Page text –
■ ■ ■ ■ ■

The player will fight the controls, the camera, the lock-on system, and even blocking. Attacks come in two forms, Bravery and HP. Bravery attacks drain the opponents Bravery while raising yours, and HP drains the hit points. To pull off a kill shot or finishing move, you have to completely drain the opponent and then have enough stored yourself to unleash the attack. This is way over complicated for a fighting game, and is an instantly infuriating turn-off for a casual player.

Huge maps based off of classic Final Fantasy locations, and the addition of 3v3 battles instead of 1v1 create new forms of frustration. Players can lock on to another player using the L2 and R2 button — when it works. There are multiple times in a match that I’ve had to scroll over and over trying to highlight the person I wanted to attack, only to take a beating while trying to do it. And the camera will only focus on whoever is locked on, so you cannot tell when an attack in coming your way, save for a targeting line on your character, the majority of which is offscreen until you start taking hits.

Dissidia Final Fantasy NT Review

L1 serves as the blocking button, but it seldom works right, and leaves the player open to devastating attacks. The core mechanics of a fighting game are attacks and blocking, and when one is complicated with needless variety and the other barely works, it leaves a bad taste in my mouth. I have never been more frustrated at a game than I have been in the last week playing Dissidia Final Fantasy NT.

■ ■ ■ ■ ■

Provided data –

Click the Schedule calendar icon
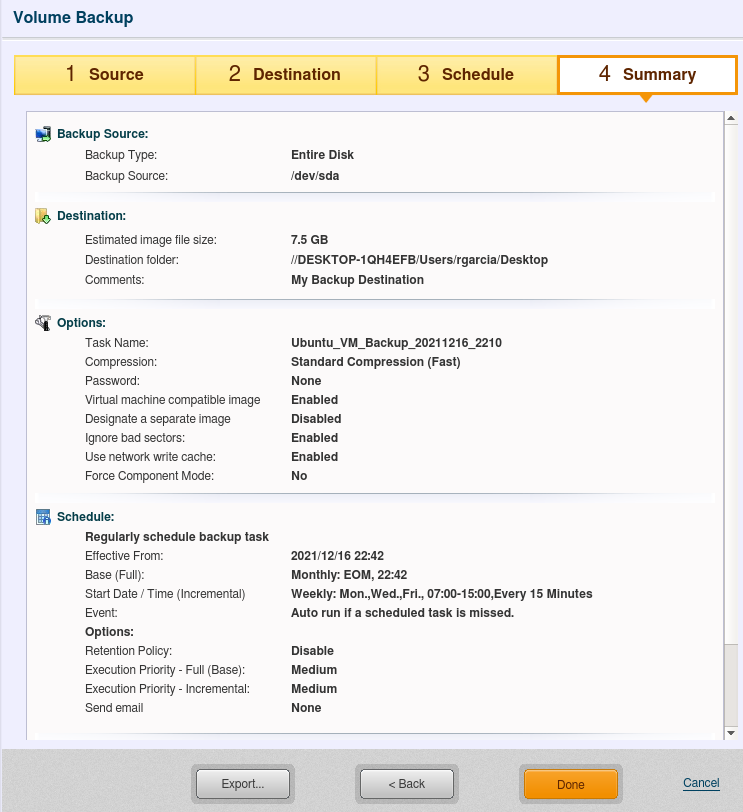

■ ■ ■ ■ ■

Exercise tasks –
**A)** Could you print the passage of the Dissidia Final Fantasy NT review between "Huge maps based" and "start taking hits.", inclusive?
**B)** How would the Dissidia Final Fantasy NT review go on after its final sentence? Write the text that follows.

Results for the exercise –
**A)**
Huge maps based off of classic Final Fantasy locations, and the addition of 3v3 battles instead of 1v1 create new forms of frustration. Players can lock on to another player using the L2 and R2 button — when it works. There are multiple times in a match that I’ve had to scroll over and over trying to highlight the person I wanted to attack, only to take a beating while trying to do it. And the camera will only focus on whoever is locked on, so you cannot tell when an attack in coming your way, save for a targeting line on your character, the majority of which is offscreen until you start taking hits.

**B)**
Other head scratchers include a story mode that you have to earn to play through. The 52 chapter story is locked behind materia, which you earn by leveling up the various characters in either online matches or an offline mode. You then spend that materia to buy a chapter. And with so many chapters, most cutscenes, others battle stages and boss fights, the drive to grind in online and offline matches isn’t worth it. And just like recent games like Star Wars Battlefront II, players can purchase treasure chests with earned gil to unlock new skills, skins, conversations, and icons. The treasure is awarded randomly and you can get repeats, which is frustrating when trying to unlock stuff for your favorite characters.

The heart of Dissidia Final Fantasy NT is in the online play, and most of my excursions into the online world have been met with stutter and lag. This is a game that demands a player put in the time with the tutorial and offline play to learn the ins and out of the characters, and to unlock skills and EX moves, but offline and online are measured in two different ways, so playing one means you still have to play the other to increase your level and standing. The battles, while incredibly complicated and frustrating, are chaotic — especially online, and fighting with a group lasts just one battle before you get reshuffled into a new group of three for the next battle. This also comes with additional matchmaking and loading times, meaning it’s fight, then wait, fight, then wait again.

Dissidia Final Fantasy NT Review

Dissidia Final Fantasy NT has massive Summons that can be called into battle, but you start off with one — also randomly selected — and then earn others through playing — again, randomly. During the course of a battle, a summon crystal will fall to the battlefield and players have to stop fighting each other and attack the crystal to earn the right to call the Summons. The Summons, like Ramuh, Shiva, and Ifrit, work independently, standing on the map dealing devastating attacks that, you guessed it, you cannot block. It’s just another frustration that the game heaps on the player.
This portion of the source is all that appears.